— Records for the exercise —
═══
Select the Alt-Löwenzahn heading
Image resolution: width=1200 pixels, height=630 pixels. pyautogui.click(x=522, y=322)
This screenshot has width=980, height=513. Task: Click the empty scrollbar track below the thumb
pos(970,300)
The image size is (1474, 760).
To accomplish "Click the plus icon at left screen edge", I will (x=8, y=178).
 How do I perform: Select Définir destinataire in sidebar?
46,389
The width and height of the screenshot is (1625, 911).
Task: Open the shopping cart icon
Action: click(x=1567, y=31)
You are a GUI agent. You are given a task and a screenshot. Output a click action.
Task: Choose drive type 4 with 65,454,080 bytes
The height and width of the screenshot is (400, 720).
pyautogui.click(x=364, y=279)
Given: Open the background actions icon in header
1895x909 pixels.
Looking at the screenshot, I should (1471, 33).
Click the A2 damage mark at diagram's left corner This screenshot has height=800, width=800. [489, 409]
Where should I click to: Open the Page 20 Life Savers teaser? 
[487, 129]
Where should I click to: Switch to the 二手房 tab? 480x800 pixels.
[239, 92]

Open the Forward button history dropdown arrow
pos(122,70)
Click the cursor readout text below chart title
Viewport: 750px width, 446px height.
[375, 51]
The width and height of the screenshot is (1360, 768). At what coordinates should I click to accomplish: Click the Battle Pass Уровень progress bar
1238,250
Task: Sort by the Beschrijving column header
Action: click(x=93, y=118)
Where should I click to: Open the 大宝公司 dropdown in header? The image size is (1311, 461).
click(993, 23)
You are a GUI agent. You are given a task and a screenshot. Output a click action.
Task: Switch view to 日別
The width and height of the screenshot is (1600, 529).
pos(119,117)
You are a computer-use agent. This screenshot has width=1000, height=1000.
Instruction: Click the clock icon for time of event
═══
Every entry above has to be returned exactly as written.

Select the Alt-Löwenzahn heading
Image resolution: width=1200 pixels, height=630 pixels. pyautogui.click(x=522, y=322)
This screenshot has width=980, height=513. Task: Click the empty scrollbar track below the thumb
pos(970,300)
The image size is (1474, 760).
To accomplish "Click the plus icon at left screen edge", I will (x=8, y=178).
 How do I perform: Select Définir destinataire in sidebar?
46,389
The width and height of the screenshot is (1625, 911).
Task: Open the shopping cart icon
Action: click(x=1567, y=31)
You are a GUI agent. You are given a task and a screenshot. Output a click action.
Task: Choose drive type 4 with 65,454,080 bytes
The height and width of the screenshot is (400, 720).
pyautogui.click(x=364, y=279)
Given: Open the background actions icon in header
1895x909 pixels.
Looking at the screenshot, I should (1471, 33).
Click the A2 damage mark at diagram's left corner This screenshot has height=800, width=800. [489, 409]
Where should I click to: Open the Page 20 Life Savers teaser? 
[487, 129]
Where should I click to: Switch to the 二手房 tab? 480x800 pixels.
[239, 92]

Open the Forward button history dropdown arrow
pos(122,70)
Click the cursor readout text below chart title
Viewport: 750px width, 446px height.
[375, 51]
The width and height of the screenshot is (1360, 768). At what coordinates should I click to accomplish: Click the Battle Pass Уровень progress bar
1238,250
Task: Sort by the Beschrijving column header
Action: click(x=93, y=118)
Where should I click to: Open the 大宝公司 dropdown in header? The image size is (1311, 461).
click(993, 23)
You are a GUI agent. You are given a task and a screenshot. Output a click action.
Task: Switch view to 日別
The width and height of the screenshot is (1600, 529).
pos(119,117)
You are a computer-use agent. This screenshot has width=1000, height=1000.
Instruction: Click the clock icon for time of event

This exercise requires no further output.